The findings of a unique report into the strengths and weaknesses of the Greater Essex economy by a team of 12 leading academics, business leaders and economists have been revealed today (Tuesday 31st January 2017).
The report, compiled by the Essex Economic Commission which is chaired by leading economist Dr Andrew Sentance CBE, has been assembled to provide independent advice and analysis to partners, providing robust evidence to support decision making in the county.
The commission is the only one of its kind in the UK, and its initial overview report on Greater Essex reveals that:
· Unemployment is below the UK average
· Start-up businesses are strong, but not (yet) delivering strong growth
· Greater Essex is attracting inward investors and building ‘opportunity sectors’

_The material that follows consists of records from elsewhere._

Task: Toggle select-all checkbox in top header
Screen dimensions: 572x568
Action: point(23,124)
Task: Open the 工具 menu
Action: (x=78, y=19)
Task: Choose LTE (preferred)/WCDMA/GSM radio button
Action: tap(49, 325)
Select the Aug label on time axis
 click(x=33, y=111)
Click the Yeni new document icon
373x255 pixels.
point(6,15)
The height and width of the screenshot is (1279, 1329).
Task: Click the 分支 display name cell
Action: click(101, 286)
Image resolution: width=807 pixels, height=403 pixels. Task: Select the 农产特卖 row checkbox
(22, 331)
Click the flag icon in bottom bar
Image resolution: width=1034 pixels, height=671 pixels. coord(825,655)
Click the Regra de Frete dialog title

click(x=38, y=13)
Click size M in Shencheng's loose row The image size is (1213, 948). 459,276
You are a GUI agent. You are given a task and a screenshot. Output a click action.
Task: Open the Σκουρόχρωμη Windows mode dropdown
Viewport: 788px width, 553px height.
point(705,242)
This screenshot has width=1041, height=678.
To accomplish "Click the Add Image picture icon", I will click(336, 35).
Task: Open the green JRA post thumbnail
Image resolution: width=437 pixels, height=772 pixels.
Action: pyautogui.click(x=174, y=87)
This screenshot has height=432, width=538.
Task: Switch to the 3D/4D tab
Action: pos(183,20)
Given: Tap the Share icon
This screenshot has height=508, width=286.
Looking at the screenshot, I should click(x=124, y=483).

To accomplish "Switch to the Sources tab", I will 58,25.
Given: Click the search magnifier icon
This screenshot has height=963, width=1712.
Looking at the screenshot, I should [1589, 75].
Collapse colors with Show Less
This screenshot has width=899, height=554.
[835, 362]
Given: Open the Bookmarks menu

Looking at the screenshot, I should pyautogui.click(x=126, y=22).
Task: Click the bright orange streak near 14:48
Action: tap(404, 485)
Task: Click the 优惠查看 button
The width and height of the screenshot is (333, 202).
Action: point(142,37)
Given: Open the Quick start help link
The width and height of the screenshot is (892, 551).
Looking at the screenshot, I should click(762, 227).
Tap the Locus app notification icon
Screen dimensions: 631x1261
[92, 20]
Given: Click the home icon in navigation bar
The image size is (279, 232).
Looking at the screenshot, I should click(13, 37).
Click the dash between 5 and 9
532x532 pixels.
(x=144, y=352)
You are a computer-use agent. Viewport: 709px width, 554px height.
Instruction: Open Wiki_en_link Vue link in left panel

· Apprentice numbers are above the regional average
· Key assets are seaports and airports, major and rail routes, and proximity to London and the London-Cambridge corridor
It also reveals several areas which could be targeted for improvement, including:
· Growth has been slower than the UK average over last 10 years
· Gross Value Add per employee is the lowest in the South East and East Anglia
· Greater Essex has the 4th largest economy in East Anglia and the South East, but growth has been the slowest in the region
· Skills performance is improving, but is failing to close the gap with the rest of the UK
Dr Sentance, one of the country’s leading economists, having worked both as senior economic adviser to PricewaterhouseCoopers (PwC) and as a member of the Bank of England’s monetary policy committee, said:
“There are considerable challenges for the UK’s regional economies in the post- Brexit world, but there are also huge opportunities for regions such as Greater Essex.
“This unique research will help Essex plan effectively for that world. It helps decision makers in business and government understand the specific challenges for regions and counties which are multi-centred and diverse in their economic make-up.
“Regions have got to be effective in harnessing post-Brexit opportunities – we have to get all of our regions, not just the Northern powerhouse, firing on all four cylinders to take advantage of the new economic order outside of the EU.”
Managing Director Defence of Harlow-based Raytheon UK, Ray Donelson, said:
“Raytheon UK can contribute to making Essex one of the fastest-growing economies outside of the capital through investing in a range of advanced technologies, developing skills in the region, as well as forging great partnerships with local businesses and academic institutions.”